Each record below should be returned word for word, with no pictures included.

--- ENTRIES PROVIDED Enclosed Below ---

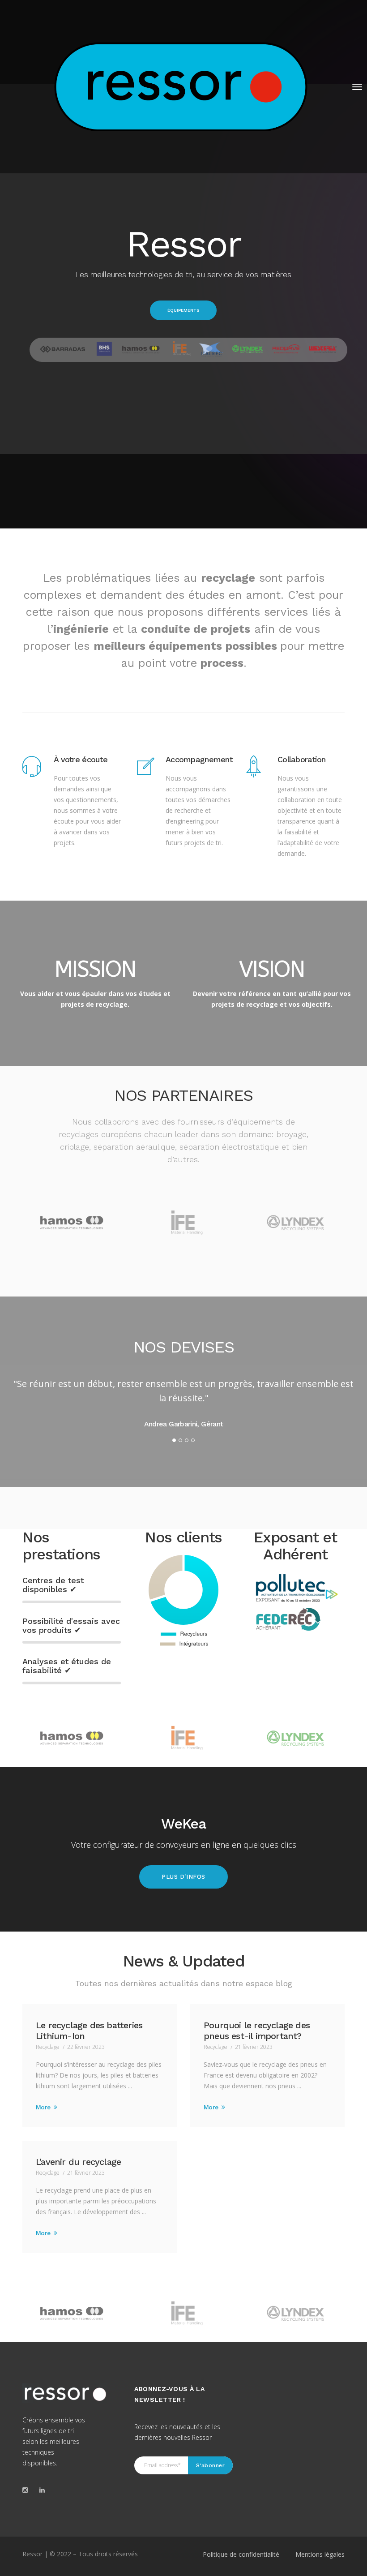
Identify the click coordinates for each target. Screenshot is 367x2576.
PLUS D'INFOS (183, 1876)
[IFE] (183, 1738)
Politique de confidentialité (241, 2554)
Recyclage (48, 2047)
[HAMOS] (71, 1738)
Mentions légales (320, 2554)
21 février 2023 (254, 2047)
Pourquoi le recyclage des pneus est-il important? (257, 2030)
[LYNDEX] (295, 1738)
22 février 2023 (86, 2047)
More (44, 2107)
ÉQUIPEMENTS (183, 310)
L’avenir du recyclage (78, 2161)
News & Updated (184, 1961)
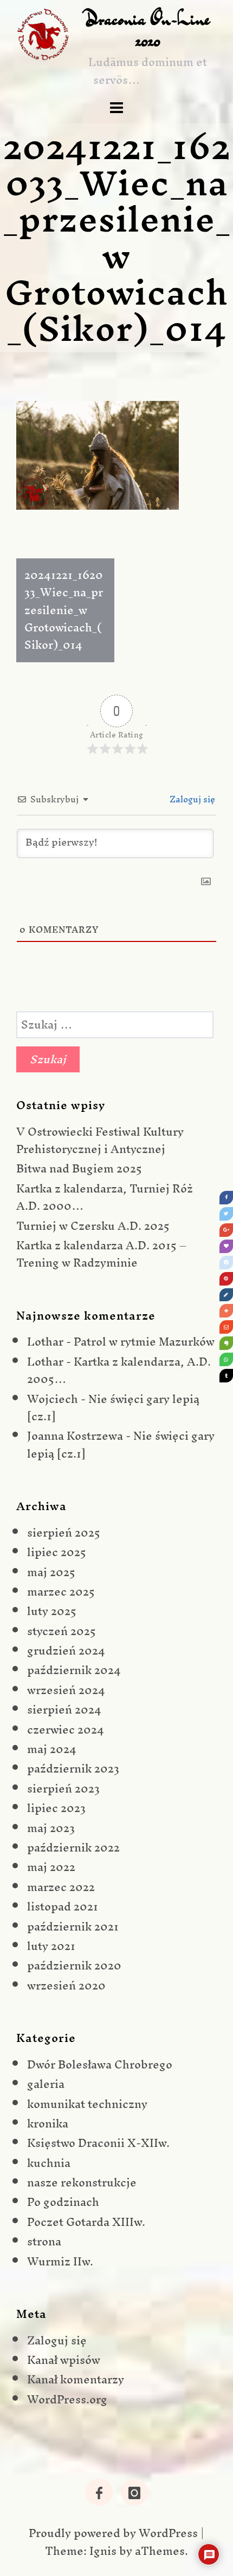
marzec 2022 (61, 1887)
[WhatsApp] (226, 1359)
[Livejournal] (226, 1295)
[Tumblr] (226, 1375)
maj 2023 (51, 1828)
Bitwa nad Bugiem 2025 (79, 1168)
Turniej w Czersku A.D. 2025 (93, 1225)
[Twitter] (226, 1214)
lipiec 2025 (56, 1552)
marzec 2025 (61, 1591)
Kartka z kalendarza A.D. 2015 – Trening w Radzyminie (101, 1254)
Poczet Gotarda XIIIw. (86, 2222)
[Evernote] (226, 1343)
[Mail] (226, 1327)
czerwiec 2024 (65, 1729)
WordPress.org (67, 2399)
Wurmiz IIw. (60, 2261)
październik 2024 (74, 1670)
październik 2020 (74, 1965)
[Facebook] (226, 1197)
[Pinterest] (226, 1279)
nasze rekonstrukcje (82, 2182)
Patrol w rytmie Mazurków (144, 1341)
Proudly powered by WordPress (113, 2533)
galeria (45, 2084)
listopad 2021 (62, 1906)
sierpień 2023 (63, 1788)
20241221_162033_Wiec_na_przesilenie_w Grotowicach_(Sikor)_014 (63, 610)
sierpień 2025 (63, 1532)
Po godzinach (63, 2202)
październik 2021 (73, 1926)
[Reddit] (226, 1262)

--- End of Enclosed ENTRIES PROVIDED ---

ANSWER SECTION:
Identify the click coordinates for each target. Screenshot is 367x2576.
PLUS D'INFOS (183, 1876)
[IFE] (183, 1738)
Politique de confidentialité (241, 2554)
Recyclage (48, 2047)
[HAMOS] (71, 1738)
Mentions légales (320, 2554)
21 février 2023 (254, 2047)
Pourquoi le recyclage des pneus est-il important? (257, 2030)
[LYNDEX] (295, 1738)
22 février 2023 (86, 2047)
More (44, 2107)
ÉQUIPEMENTS (183, 310)
L’avenir du recyclage (78, 2161)
News & Updated (184, 1961)
marzec 2022 (61, 1887)
[WhatsApp] (226, 1359)
[Livejournal] (226, 1295)
[Tumblr] (226, 1375)
maj 2023 (51, 1828)
Bitwa nad Bugiem 2025 (79, 1168)
Turniej w Czersku A.D. 2025 (93, 1225)
[Twitter] (226, 1214)
lipiec 2025 (56, 1552)
marzec 2025 (61, 1591)
Kartka z kalendarza A.D. 2015 – Trening w Radzyminie (101, 1254)
Poczet Gotarda XIIIw. (86, 2222)
[Evernote] (226, 1343)
[Mail] (226, 1327)
czerwiec 2024 (65, 1729)
WordPress.org (67, 2399)
Wurmiz IIw. (60, 2261)
październik 2024 (74, 1670)
październik 2020 (74, 1965)
[Facebook] (226, 1197)
[Pinterest] (226, 1279)
nasze rekonstrukcje (82, 2182)
Patrol w rytmie Mazurków (144, 1341)
Proudly powered by WordPress (113, 2533)
galeria (45, 2084)
listopad 2021 (62, 1906)
sierpień 2023 (63, 1788)
20241221_162033_Wiec_na_przesilenie_w Grotowicach_(Sikor)_014 (63, 610)
sierpień 2025 (63, 1532)
Po godzinach (63, 2202)
październik 2021 (73, 1926)
[Reddit] (226, 1262)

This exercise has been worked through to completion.